Well, that's all for now :)

Kaitie"

Obviously I was a weird kid. Reading through this list just made me realize that we really have no freaking clue of anything when we're that young. I don't remember feeling young at 14, I thought I knew everything.
I'm sure 6 years from now I'll look back at my 20 year old self and say WTF were you thinking 20-year old Kaitie?!
Did I seriously want to have kids by age 24? Did I really think I would meet the love of my life in college? Did I honestly believe that I would get to travel and work in all of these places? Who knows?

All I know is that the list is comical and the fact that dying my hair dark and having grandchildren were both their own seperate categories on this list scares me. I suppose we all prioritize things differently as we grow up and we're all constantly still growing up...even after retirement.

I hope you found it enjoyable and that it made you feel better about your own life and say "Whew!

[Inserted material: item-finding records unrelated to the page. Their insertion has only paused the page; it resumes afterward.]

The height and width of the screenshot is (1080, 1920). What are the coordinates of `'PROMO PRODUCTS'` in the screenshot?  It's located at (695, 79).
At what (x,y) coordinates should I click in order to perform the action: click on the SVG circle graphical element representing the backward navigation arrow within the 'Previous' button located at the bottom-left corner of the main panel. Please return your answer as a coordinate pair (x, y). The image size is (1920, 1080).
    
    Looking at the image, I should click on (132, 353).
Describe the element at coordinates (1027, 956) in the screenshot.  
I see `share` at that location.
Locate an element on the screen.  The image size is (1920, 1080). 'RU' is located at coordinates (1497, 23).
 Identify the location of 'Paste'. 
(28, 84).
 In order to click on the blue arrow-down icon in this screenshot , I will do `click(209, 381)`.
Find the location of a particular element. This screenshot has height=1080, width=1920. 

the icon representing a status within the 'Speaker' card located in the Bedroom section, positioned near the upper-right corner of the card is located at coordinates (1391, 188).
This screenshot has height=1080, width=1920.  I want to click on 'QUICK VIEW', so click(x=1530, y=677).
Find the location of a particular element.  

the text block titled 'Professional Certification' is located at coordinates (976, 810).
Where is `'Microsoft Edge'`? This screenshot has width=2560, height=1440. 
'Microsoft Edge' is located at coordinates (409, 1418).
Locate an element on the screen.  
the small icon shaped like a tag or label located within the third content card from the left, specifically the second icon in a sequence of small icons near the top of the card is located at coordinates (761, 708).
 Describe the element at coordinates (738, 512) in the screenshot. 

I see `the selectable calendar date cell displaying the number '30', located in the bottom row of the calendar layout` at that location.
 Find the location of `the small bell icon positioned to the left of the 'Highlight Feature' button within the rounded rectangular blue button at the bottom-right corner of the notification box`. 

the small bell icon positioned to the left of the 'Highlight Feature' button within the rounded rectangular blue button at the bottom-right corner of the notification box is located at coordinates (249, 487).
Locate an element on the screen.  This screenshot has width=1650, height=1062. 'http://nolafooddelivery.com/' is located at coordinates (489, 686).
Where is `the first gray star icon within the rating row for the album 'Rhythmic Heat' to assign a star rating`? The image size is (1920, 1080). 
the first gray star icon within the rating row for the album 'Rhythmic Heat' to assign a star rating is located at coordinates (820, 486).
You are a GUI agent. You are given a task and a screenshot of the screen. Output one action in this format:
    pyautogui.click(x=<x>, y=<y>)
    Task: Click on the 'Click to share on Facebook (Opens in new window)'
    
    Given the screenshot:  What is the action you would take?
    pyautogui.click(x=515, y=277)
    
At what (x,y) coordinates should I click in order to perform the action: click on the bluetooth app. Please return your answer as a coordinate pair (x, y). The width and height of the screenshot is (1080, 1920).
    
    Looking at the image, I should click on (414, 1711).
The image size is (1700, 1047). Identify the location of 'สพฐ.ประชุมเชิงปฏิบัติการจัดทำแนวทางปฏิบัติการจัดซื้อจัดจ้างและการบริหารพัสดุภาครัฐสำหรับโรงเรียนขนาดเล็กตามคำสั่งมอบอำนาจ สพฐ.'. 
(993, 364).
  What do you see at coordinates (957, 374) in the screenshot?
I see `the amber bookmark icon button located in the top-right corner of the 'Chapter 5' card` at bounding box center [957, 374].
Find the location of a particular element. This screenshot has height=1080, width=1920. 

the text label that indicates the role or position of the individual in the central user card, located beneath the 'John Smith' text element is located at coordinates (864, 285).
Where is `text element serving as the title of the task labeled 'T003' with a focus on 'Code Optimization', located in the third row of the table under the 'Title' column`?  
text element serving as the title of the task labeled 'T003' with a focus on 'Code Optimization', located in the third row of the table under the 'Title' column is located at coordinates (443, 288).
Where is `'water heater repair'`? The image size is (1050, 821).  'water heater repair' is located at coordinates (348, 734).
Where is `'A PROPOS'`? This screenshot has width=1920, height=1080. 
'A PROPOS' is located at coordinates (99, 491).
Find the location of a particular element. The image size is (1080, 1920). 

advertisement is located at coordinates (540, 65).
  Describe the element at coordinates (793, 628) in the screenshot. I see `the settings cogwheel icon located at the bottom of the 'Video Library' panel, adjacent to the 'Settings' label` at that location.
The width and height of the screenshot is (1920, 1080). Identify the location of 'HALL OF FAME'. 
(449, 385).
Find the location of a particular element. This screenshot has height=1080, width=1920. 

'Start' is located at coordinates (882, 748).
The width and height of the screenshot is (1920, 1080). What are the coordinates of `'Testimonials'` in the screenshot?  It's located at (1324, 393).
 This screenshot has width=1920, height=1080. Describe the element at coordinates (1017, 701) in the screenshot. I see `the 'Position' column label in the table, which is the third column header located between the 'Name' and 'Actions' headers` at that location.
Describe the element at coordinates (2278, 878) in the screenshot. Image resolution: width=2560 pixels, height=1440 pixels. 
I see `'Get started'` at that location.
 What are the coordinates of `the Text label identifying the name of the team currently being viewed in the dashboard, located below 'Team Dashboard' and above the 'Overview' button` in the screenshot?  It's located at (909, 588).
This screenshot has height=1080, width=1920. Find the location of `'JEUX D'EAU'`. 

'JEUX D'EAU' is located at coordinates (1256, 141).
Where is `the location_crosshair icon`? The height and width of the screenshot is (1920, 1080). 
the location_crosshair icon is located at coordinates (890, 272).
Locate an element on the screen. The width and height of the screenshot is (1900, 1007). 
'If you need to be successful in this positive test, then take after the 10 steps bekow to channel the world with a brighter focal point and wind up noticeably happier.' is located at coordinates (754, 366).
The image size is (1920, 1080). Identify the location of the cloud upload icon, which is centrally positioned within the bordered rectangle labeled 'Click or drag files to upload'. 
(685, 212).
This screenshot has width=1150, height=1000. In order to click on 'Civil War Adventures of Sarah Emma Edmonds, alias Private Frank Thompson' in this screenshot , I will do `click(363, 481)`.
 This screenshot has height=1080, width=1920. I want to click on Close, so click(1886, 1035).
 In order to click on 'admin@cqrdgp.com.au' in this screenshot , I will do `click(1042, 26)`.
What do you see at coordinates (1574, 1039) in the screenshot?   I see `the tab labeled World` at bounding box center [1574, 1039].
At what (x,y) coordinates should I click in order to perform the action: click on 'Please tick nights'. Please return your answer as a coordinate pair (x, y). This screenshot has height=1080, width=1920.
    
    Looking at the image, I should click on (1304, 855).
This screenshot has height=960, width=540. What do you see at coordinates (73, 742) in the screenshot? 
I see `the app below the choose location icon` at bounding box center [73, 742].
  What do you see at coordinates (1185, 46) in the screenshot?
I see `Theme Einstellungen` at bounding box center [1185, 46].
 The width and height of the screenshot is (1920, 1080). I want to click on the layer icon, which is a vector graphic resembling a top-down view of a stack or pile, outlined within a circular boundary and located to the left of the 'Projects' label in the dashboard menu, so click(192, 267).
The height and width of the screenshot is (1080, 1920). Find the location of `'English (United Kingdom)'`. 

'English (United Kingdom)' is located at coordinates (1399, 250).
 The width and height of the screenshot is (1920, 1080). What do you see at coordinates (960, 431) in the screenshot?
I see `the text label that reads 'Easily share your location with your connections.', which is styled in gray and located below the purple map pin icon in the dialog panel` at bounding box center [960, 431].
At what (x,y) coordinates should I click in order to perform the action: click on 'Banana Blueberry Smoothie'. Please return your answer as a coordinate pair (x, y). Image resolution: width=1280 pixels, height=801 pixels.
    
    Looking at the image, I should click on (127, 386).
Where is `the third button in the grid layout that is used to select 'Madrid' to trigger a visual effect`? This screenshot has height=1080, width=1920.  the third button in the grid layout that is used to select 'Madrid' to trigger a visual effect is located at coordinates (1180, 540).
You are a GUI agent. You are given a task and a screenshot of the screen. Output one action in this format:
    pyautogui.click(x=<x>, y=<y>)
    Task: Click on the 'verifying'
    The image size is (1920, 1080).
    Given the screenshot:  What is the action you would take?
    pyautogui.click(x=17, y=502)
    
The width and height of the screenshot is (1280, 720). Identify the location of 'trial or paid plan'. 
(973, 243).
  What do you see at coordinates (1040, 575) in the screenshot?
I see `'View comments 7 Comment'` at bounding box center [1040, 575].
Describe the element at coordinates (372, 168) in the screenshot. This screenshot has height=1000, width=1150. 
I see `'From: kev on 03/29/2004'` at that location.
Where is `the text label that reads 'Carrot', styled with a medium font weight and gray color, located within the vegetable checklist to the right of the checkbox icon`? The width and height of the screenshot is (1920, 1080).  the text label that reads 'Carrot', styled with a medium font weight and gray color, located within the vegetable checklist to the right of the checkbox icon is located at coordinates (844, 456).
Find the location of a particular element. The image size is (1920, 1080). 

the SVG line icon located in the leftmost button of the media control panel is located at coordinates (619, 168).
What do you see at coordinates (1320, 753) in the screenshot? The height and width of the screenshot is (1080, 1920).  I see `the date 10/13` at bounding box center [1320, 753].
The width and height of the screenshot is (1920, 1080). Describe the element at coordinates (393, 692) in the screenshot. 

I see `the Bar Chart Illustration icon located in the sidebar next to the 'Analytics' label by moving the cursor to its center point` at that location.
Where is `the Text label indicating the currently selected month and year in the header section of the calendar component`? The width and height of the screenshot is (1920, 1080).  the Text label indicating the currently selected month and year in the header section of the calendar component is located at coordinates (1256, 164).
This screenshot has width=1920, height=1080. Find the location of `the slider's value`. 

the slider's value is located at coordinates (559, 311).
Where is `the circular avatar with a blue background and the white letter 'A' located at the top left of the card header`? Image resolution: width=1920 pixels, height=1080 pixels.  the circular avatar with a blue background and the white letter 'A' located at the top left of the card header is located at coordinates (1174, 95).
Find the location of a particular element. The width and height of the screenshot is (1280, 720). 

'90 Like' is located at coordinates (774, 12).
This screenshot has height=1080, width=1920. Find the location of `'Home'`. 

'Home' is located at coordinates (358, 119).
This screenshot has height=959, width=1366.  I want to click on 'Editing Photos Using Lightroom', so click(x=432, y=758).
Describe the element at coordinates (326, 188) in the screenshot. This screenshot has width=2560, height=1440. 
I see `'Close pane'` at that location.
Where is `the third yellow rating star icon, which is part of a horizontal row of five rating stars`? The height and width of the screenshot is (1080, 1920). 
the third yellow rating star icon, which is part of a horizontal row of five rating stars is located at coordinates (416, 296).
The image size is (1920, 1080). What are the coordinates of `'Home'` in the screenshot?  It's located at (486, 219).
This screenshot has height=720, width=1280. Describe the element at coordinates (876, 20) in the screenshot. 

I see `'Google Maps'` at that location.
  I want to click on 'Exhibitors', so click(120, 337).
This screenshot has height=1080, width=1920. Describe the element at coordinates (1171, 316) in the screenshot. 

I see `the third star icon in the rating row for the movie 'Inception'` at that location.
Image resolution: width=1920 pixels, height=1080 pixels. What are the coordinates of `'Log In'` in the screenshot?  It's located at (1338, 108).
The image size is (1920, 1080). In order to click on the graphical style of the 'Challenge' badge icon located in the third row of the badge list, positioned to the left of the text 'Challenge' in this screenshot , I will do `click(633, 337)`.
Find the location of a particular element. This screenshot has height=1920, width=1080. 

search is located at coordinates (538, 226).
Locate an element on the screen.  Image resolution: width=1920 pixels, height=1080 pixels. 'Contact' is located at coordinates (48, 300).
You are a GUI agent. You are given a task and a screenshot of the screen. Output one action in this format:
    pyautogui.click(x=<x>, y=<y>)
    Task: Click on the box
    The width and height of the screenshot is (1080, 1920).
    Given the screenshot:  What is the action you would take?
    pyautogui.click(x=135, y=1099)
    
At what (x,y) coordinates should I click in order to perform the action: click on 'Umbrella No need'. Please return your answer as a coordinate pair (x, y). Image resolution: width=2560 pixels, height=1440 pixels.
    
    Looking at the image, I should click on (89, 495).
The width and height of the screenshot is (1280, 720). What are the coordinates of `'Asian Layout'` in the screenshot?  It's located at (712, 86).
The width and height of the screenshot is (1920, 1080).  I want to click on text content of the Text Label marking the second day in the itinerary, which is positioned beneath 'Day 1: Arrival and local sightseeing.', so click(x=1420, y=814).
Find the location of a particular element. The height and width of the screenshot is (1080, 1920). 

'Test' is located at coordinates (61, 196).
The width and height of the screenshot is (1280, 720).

Good thing I was never THAT psychotic!"

To my 14 year old self I say, "Oh honey, that's cute. Get a clue."

And if for some strange reason I look through my web history 6 years from now and find this blog, I say to myself then, "I'm surprised you can afford a computer, you homeless weirdo cat lady."

AND FINALLY, to all of you: "You can do anything you set your mind to. You just have to work hard and believe you can!" -Kaitie Nock, 14 years of age.